>>59
1) Sure, there's loads of water around for free. You can drink it by the puddle-full every time it rains. But if you want clean water from a tap or a bottle, then someone has to work to make that available to you. The only way that you can have a right to water bottled or on tap is if another living, breathing human being is obligated to provide that right to you. In short - someone else must be your bound servant. Do you have claim this as a right?
2) Congratulations, your preference for trade is the very embodiment of capitalism in the tradition of Adam Smith, Frederck Bastiat, F.A.Hayek, Ludwig Von Mises, et al.
The fetid mess that currently gets called capitalism is actually a mix of crony corporatism, mercantilism, fascism and a little capitalism. So much force and fraud is mixed in to the market in order to sustain vested interests.
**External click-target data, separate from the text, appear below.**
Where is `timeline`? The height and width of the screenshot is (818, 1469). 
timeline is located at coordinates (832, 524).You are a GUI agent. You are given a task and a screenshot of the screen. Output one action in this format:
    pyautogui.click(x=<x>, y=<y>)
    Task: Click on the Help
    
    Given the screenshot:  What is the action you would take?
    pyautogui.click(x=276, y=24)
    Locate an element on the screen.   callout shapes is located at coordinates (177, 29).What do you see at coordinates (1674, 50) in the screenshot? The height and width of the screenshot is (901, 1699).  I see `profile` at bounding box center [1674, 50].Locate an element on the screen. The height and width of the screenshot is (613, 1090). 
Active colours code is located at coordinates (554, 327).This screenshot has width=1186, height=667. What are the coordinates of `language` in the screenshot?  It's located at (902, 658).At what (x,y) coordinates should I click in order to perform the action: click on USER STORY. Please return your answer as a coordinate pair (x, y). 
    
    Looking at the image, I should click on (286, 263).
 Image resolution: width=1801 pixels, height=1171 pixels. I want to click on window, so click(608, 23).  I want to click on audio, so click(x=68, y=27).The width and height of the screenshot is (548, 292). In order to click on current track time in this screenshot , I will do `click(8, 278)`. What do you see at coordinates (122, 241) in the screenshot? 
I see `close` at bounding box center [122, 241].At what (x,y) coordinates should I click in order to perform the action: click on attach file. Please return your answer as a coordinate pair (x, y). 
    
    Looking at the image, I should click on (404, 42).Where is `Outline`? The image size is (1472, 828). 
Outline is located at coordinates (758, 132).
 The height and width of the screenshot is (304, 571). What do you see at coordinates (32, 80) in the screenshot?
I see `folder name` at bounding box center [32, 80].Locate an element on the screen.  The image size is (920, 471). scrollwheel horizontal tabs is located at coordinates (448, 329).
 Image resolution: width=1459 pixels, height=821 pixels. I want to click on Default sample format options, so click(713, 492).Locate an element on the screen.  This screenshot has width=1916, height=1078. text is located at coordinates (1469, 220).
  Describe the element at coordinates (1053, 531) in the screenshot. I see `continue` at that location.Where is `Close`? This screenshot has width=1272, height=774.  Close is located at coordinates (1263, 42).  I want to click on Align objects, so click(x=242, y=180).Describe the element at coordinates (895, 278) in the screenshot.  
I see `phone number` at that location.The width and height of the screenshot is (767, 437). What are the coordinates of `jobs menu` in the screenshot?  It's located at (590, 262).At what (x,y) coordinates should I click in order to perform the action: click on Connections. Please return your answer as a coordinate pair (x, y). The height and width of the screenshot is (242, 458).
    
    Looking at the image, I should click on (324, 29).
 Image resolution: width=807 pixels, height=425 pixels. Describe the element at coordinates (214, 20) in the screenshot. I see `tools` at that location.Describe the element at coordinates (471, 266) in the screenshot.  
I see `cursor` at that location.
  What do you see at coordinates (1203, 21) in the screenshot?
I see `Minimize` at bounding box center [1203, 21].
In capitalism, the banks would never have been bailed out when the credit bubble burst. But then, a truly capitalist market place would not have had a Federal Reserve Bank to pump easy credit for housing loans into the economy. It was this credit - unbacked by a real demand - that drove the housing boom. Entrepreneurs saw this credit and thought that it represented real demand on the part of housebuyers and so they invested in housing. Housing prices and all related costs soared while scarce resources were misdirected away from other sectors of the economy causing declines all around. Eventually, the central bank credit turned sour as lenders realised that borrowers couldn't meet the costs of their borrowing - they had been given more credit than they could afford. And so the boom turned to bust. And believe me, its got a long way to go yet.